[TEXT Boundary: Start]
Generating superblocks (SEME regions w/o loops and calls) in LLVM

Hi all,

While developing compile-time instrumentation for ThreadSanitizer
(Google Code Archive - Long-term storage for Google Code Project Hosting.) I need to generate SEME
regions without loop and call instructions
(I'll call them superblocks hereafter, although some researchers do
allow loops in their definition of superblocks).

This is necessary to get the largest piece of IR in which the memory
operations can be enumerated in order to record the addresses of the
memory accesses into a fixed-size buffer.

So far I was using my home-brewed structure to hold the superblocks:

struct SBlock {
  BlockSet blocks;
  llvm::BasicBlock *entry;
  BlockSet exits;
  InstSet mops_to_instrument;
  int num_mops;
  SBlock() : num_mops(0) {}
};

and several functions that split basic blocks to eliminate calls from
them, traverse the call graph and create the SBlock instances from the
basic blocks.

Now I want to simplify my instrumentation pass and move that
superblock creation logic out of it.
Is there a strong need to make such a functionality common? Can other
passes benefit from it?

There's also the Trace class, which can be used to hold the
superblocks, but I haven't found any code that generates them at
compile time (in my case those should not depend on any dynamic
analysis).

Thanks in advance,
Alexander Potapenko
Software Engineer
Google Moscow

It would be very interesting to me to further quality of code scheduling for
our VLIW target.
[TEXT Boundary: End]
[DATASET SECTION Boundary: Start]
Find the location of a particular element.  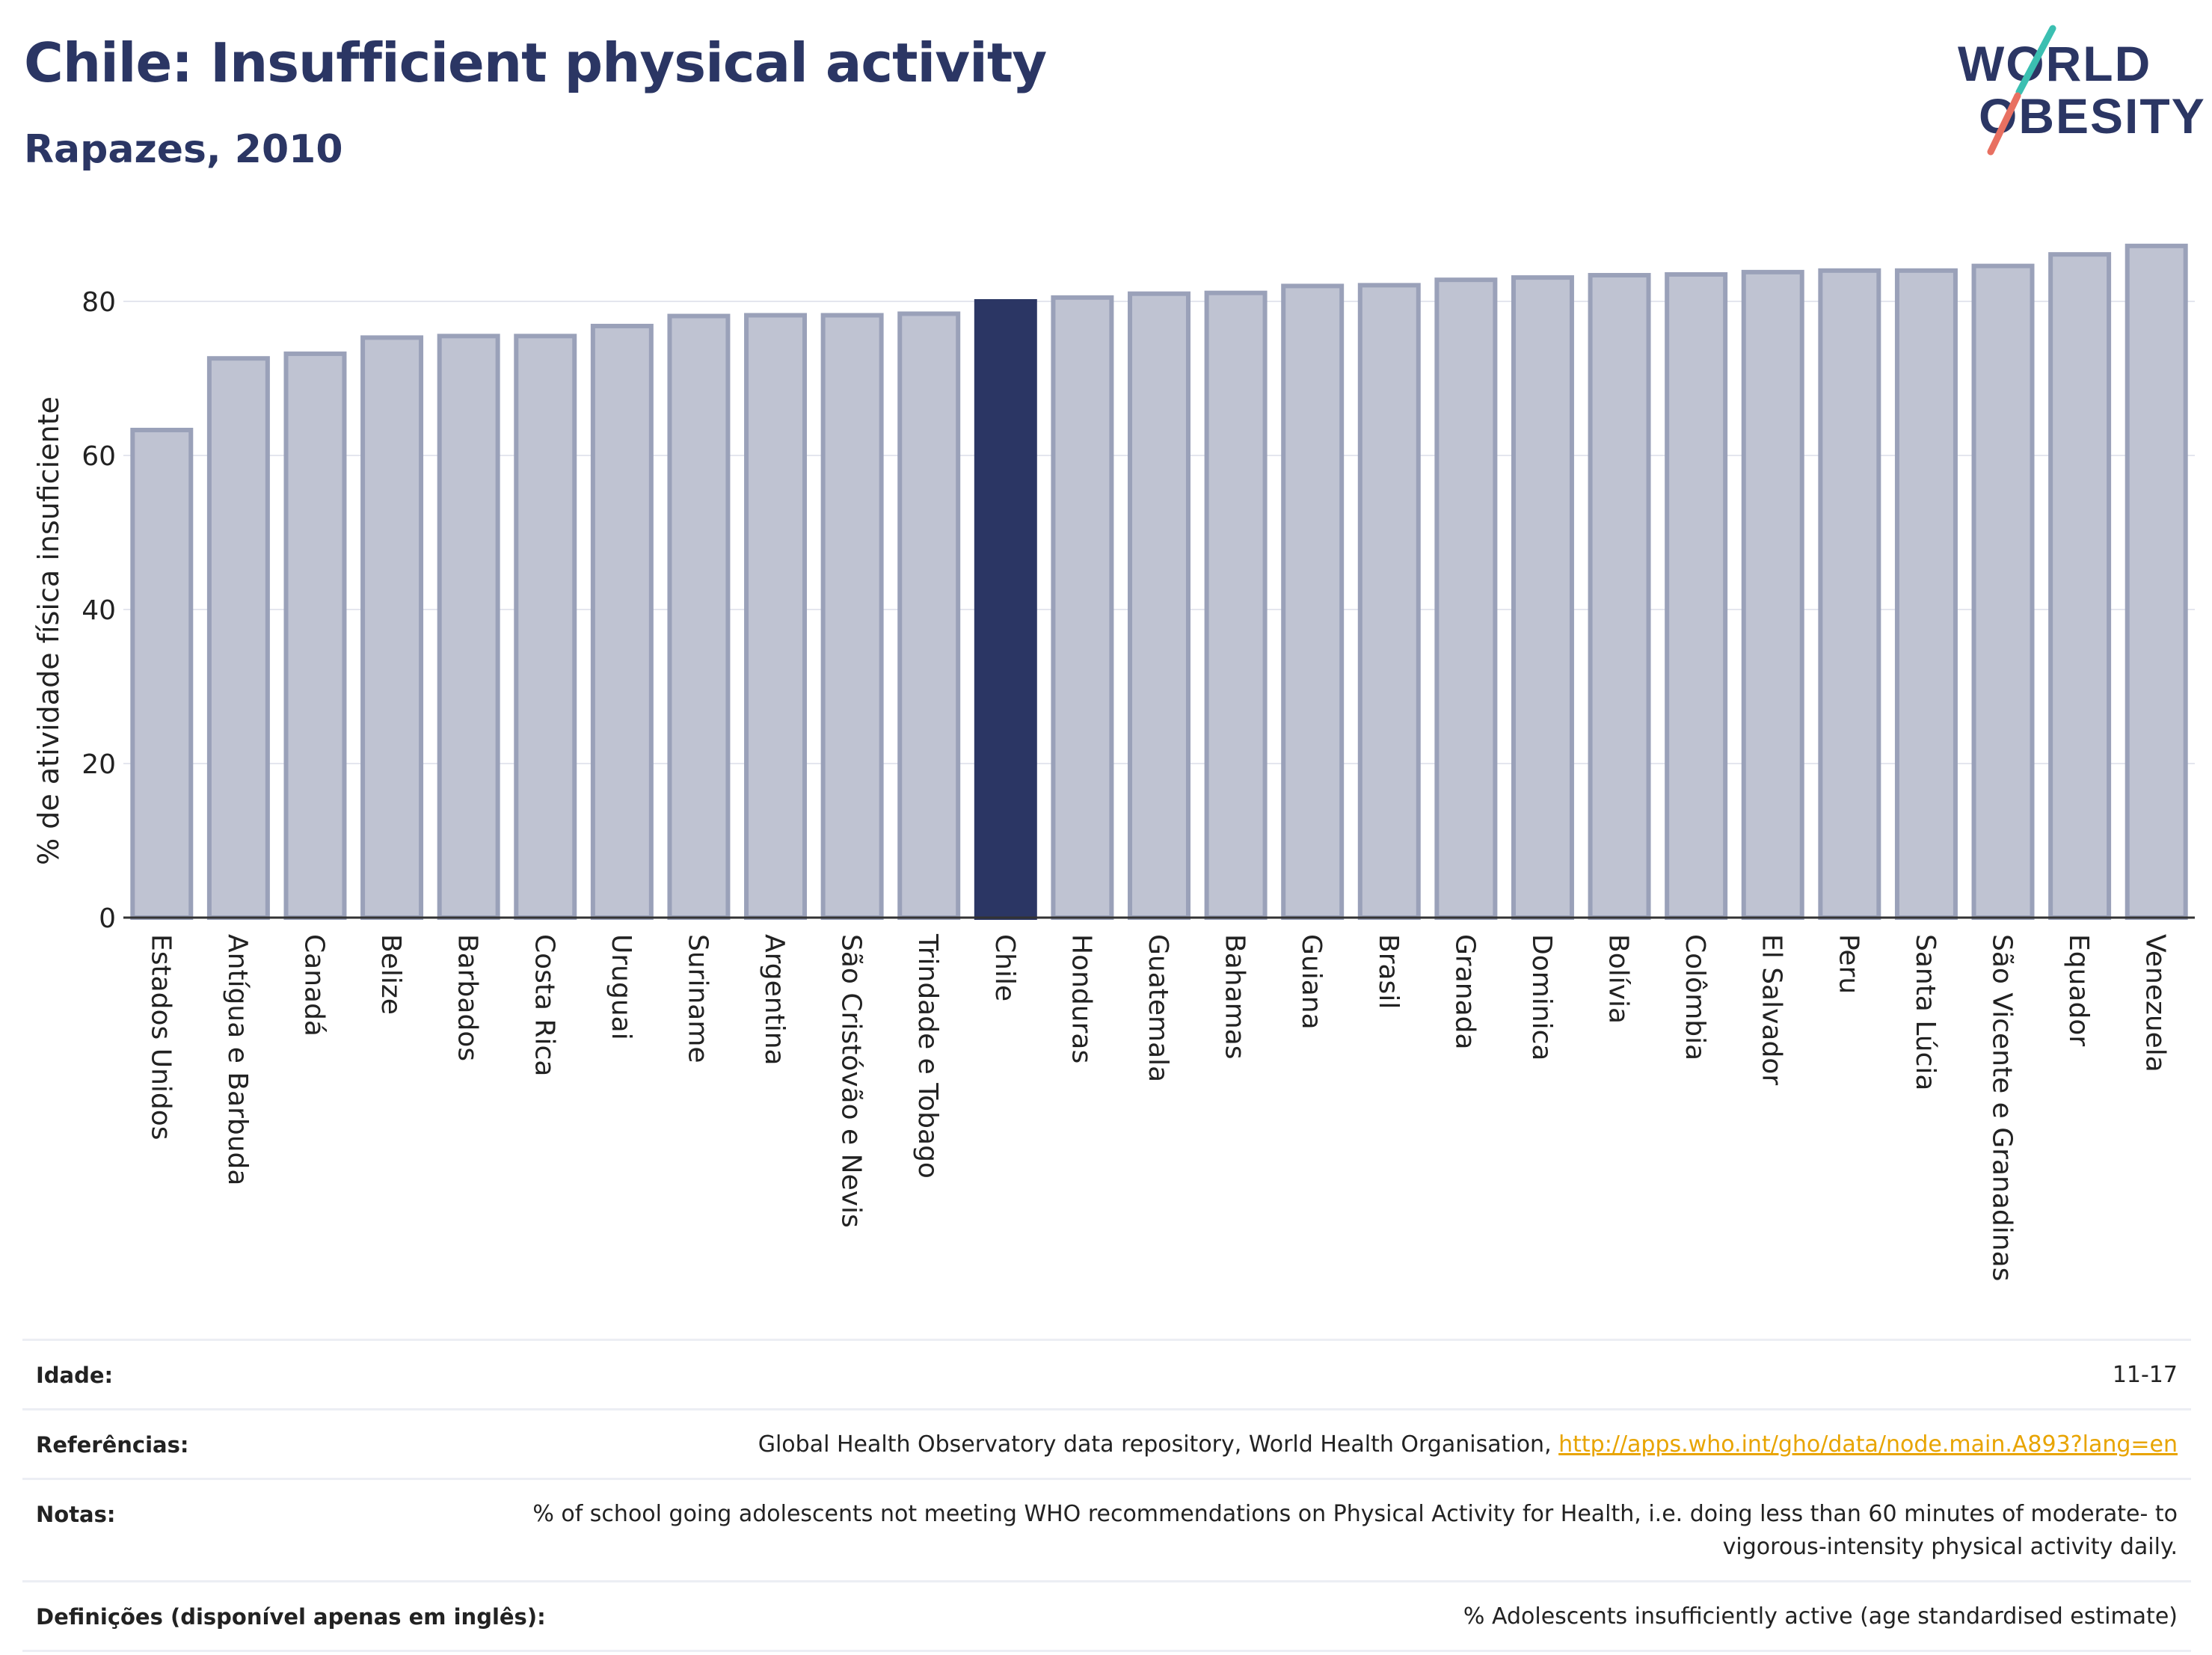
[DATASET SECTION Boundary: End]
> TASKS TO COMPLETE:
1/ Please list the member names declared in the SBlock struct in the superblocks text.
2/ Continue the superblocks thread from its last sentence.
The listing isn't needed for this.

> ANSWERS TO THE EXERCISES:
1/ blocks, entry, exits, mops_to_instrument, num_mops

2/
With very preliminary nature of this discussion I could only say that we
would want to see universal support for a variety of extended BB
representations - EBB, superblock, hyperblock, treegion (though the core of
it would probably be virtually identical).
It should also fit seamlessly into Evan's proposal for bundle representation
(see this thread
http://lists.cs.uiuc.edu/pipermail/llvmdev/2011-December/045846.html)

Sergei Larin

Hi Alexander,

did you have a look at the RegionInfo pass? It currently detects some kind of refinded SESE regions. I use them in Polly and as far as I know the Intel OpenCL SDK also uses them in some way. It is not SEME, but it may either fit your needs or we may think about extending it.

If you want to give it a try you can use:

opt -view-regions-only file.ll

It would be great if we could have just a single RegionInfo analysis that can then be used by other passes to detect and/or generate the kind of regions they need.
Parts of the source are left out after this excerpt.